At the board meeting, Baker compared enrollment numbers over the last 25 years. In 2001, enrollment in grades K-12 was 2,285 and in 2012 enrollment is 2,038. While student numbers went down, the number of teachers remained the same.
“There has been a clear trend over the last 20 years of a gradual decline,” Baker said. “I would suggest to you that there is nothing on the horizon that would cause that to turn that around.”
With a budget deficit facing the district in the "cliff year," Baker is looking at reducing staff as one of the ways to balance the budget.
“If the budget deficit was close to $400,000 last year and it is going to be $600,000 or $700,000 this year, it is only going to get worse,” Baker said
In a document given to the Daily Sun Wednesday, administrators indicate a budget deficit of $1,175,234 for the 2012-2013 school year.

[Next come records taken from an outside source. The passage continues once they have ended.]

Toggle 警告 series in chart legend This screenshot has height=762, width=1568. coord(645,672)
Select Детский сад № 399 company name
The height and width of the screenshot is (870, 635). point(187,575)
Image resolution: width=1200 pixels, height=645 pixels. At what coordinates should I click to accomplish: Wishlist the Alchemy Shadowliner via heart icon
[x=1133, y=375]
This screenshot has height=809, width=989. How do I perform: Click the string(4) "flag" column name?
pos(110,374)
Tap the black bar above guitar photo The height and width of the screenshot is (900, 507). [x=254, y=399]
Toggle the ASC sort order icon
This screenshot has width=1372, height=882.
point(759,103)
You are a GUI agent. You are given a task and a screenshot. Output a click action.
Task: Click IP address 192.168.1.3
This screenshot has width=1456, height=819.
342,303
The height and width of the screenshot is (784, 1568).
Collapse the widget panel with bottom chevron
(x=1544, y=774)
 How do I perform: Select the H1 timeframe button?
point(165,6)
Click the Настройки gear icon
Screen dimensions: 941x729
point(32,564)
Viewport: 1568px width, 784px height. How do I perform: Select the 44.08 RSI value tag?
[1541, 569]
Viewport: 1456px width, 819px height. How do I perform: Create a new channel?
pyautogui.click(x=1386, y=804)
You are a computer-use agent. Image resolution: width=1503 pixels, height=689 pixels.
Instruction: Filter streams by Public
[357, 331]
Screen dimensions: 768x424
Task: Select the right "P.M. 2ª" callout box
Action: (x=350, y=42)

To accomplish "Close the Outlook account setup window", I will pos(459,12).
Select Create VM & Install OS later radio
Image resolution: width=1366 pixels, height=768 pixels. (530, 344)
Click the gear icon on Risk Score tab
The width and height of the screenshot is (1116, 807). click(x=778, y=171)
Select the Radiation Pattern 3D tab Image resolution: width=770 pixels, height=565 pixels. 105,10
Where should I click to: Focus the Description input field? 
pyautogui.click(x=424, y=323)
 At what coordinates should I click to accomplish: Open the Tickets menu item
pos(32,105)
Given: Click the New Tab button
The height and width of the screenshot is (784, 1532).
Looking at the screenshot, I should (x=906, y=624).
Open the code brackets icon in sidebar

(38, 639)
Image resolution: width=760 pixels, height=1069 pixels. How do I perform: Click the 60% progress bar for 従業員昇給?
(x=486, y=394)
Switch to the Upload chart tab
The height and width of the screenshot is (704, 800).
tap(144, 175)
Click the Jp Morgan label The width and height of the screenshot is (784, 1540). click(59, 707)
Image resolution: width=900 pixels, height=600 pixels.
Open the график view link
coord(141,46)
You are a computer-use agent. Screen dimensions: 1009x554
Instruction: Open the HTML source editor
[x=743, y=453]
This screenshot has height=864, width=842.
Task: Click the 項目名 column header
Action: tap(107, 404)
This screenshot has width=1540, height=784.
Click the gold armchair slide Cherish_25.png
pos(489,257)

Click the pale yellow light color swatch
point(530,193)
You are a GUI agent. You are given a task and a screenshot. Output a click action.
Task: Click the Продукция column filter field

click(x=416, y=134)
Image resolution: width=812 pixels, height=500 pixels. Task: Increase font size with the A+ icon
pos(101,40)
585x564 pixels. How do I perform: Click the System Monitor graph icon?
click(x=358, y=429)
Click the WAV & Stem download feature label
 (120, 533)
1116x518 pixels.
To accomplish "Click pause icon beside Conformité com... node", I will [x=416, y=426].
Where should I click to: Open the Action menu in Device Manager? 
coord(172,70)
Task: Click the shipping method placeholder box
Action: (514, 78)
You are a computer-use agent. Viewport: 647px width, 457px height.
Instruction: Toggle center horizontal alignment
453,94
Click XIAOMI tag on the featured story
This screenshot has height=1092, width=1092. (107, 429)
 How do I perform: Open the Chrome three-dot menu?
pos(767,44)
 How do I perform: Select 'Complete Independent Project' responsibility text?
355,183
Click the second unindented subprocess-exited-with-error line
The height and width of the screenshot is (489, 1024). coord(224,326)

The deficit for 2011-2012 was $389,393, according to the document.
“Clearly things are on a collision course for the district unless we take steps,” Baker said. “With 80 percent of school district’s budget being personnel salaries and wages, to balance a budget, you cannot have more personnel than you can afford.”
Teachers who are eligible to apply received notification Wednesday and have until Feb. 15 to submit their applications for the buyout. Teachers who agree to the buyout will be given a one-time $25,000 stipend.
Principals, assistant principals and administration looked over where they could make reductions for about a month, Baker said.
“Everyone here has talents and abilities that are important for the district that no one else is doing,” Baker said. “It is not as easy as it sounds.”
In May 2011, five teachers accepted a buyout plan. The teachers eligible then had to be in the district for 10 uninterrupted years and rated a 1.66 or higher on the salary schedule.
This time around all teachers in eligible areas can apply.
“That just kicks the can down the road,” Baker said. “What we want to achieve is to get the number of people reduced, and obviously in doing so it is going to reduce dollars.”
In 2011, the goal was to achieve $200,000 in staffing costs savings. Baker said there is specific dollar amount in mind at this time.
“If we waited until next year, people are still going to know the same information I showed you, and they are going to be looking over their shoulders until something does happen,” Baker said. “That’s not humane either to keep people hanging for a whole year.”
Baker specified during the board meeting that salaries come from the general fund. Projects like building the new stadium came from the building fund, a separate balance in the district's overall budget.
During the meeting, board member Doris Martin expressed concern with the program.
“I think what bothers me the most is that we hired in three of those areas last year, and now we are looking at cutting in those areas and offering incentives to resign,” Martin said. “I would hope if we do this we can look far enough ahead that it doesn’t happen next year or the one after.”